REQUESTS:
A – Do these statements agree with the passage on TokuDB crashes? (i) The error log recorded a stack trace when the server crashed. (ii) The failures also occurred for tables holding no data. (iii) open_files_limit was set to 30000. Answer yes or no for each and quote the deciding words.
B – In the passage on TokuDB crashes, why did the author run the ALTER statement manually after pt-online-schema-change failed? Answer in one to three sentences.
C – Carry on the passage on TokuDB crashes after its last sentence, which is about recovery.

PASSAGE:
----------
Crashes and failures

The above did not stop at inconveniences. Soon enough, and while still altering my smaller tables, I would get failures from pt-online-schema-change. Checking manually to eliminate the possibility of a bug in Percona’s tool, I got:

mysql> alter table my_schema.my_table engine=tokudb row_format=tokudb_small;
ERROR 1016 (HY000): Can't open file: './my_schema/#sql-80d_2.frm' (errno: 24)

This would happen again and again and again. What’s the deal here?

Let me cut short on this one: we got over 20,000 files in @@datadir. And MySQL was unable to open any more files. Mind you, we had:

  • open_files_limit=30000
  • open_table_cache=16000
  • table_definition_cache=3000

Quite the generous numbers (also backed up by ulimit, to be on the safe side; and also note we’re using XFS file system). And yet, open files were an issue. To prove my point, it was possible to ALTER a table with a fewer number of partitions. It was then possible to ALTER another smaller table without partitions. It was then impossible to alter any additional partitioned table. Once I dropped partitioning for some very small table some room was made and I was again able to ALTER a partitioned table… And this would happen for completely empty tables — no data involved. We were on some file limit here.

Another such ALTER and the server crashed. This was quite unceremonious. The error log produced nothing; no stack trace. Zit.

I was fervently querying the Tokudb_file_map to get a picture of what’s going on. I would need to do a self join on the table (as common_schema‘s view does) to get a per-table listing of files. This would occasionally crash the server. I guess I had 3 or 4 such crashes.

Recovery

On this I feel I’m quite the veteran here :D. TokuDB recovery works well. As with InnoDB, TokuDB recognize there has been a crash, and before allowing MySQL to open connections it restores to a stable state.
----------
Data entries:

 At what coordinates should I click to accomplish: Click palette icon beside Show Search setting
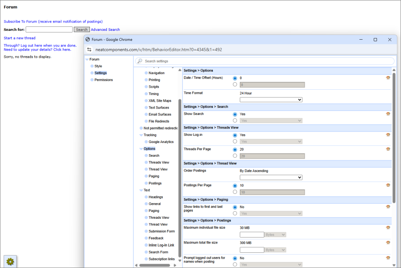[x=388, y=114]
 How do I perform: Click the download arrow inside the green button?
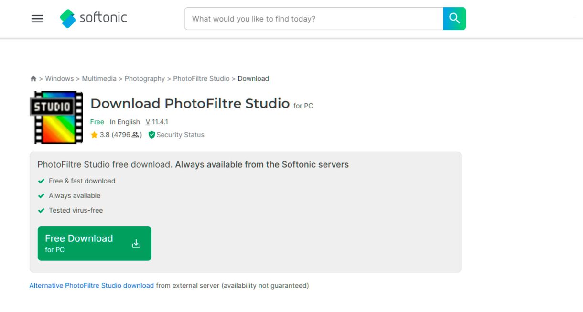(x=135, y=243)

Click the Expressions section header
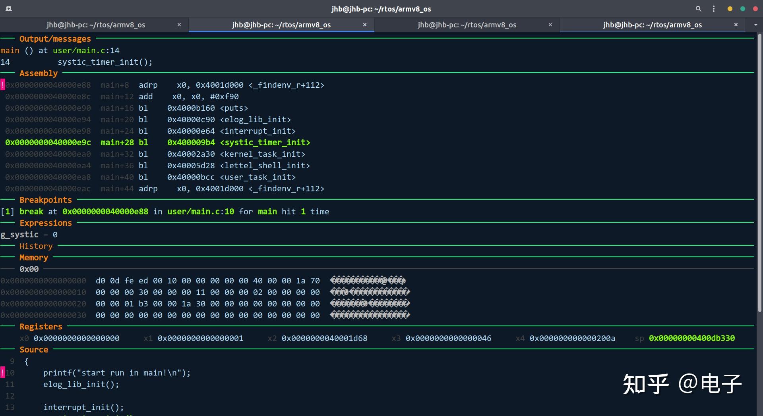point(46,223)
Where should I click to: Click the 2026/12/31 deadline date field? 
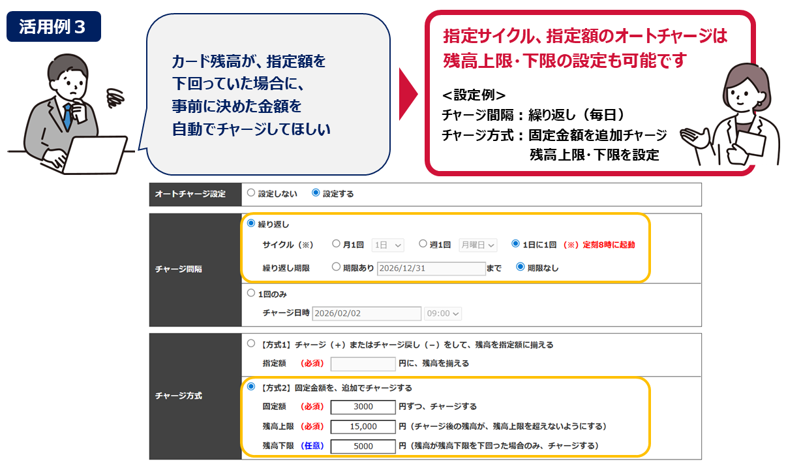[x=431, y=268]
----------
ANSWERS BY TASK:
A –
(i) No: "The error log produced nothing; no stack trace."
(ii) Yes: "And this would happen for completely empty tables — no data involved."
(iii) Yes: "open_files_limit=30000"

B – The author ran the ALTER by hand to eliminate the possibility of a bug in Percona's tool. The same error then appeared without the tool.

C –
ALTER TABLE in TokuDB

Here I found two comforting features (the third and fourth yet to be discovered). As indicated above, I did turn to issue a manual ALTER TABLE. What I found was:

  1. A TokuDB ALTER TABLE statement lets you know its progress. This is no little thing! Your SHOW PROCESSLIST output shows messages like “Fetched about 312724000 rows, loading data still remains”, or “Loading of data about 66.1% done”, or “Queried about 33113001 rows, Inserted about 33113000 rows”. Cool!
  2. Even better, the crash I had during the ALTER TABLE? I thought that would be the end of it. If you ever had a crash while ALTERing an InnoDB table, you know how it goes: InnoDB will forever complain about some table existing but not listed (or the other way around). And don’t get me started with DISCARD TABLESPACE; when InnoDB decides it is upset about something – you cannot convince it otherwise.
    Thankfully, TokuDB completely reverted the ALTER operation. It removed what temporary files were created (further notes following) and forgot all about it. No complaints, no ghosts. Great! Back to consistency!

What do we do now?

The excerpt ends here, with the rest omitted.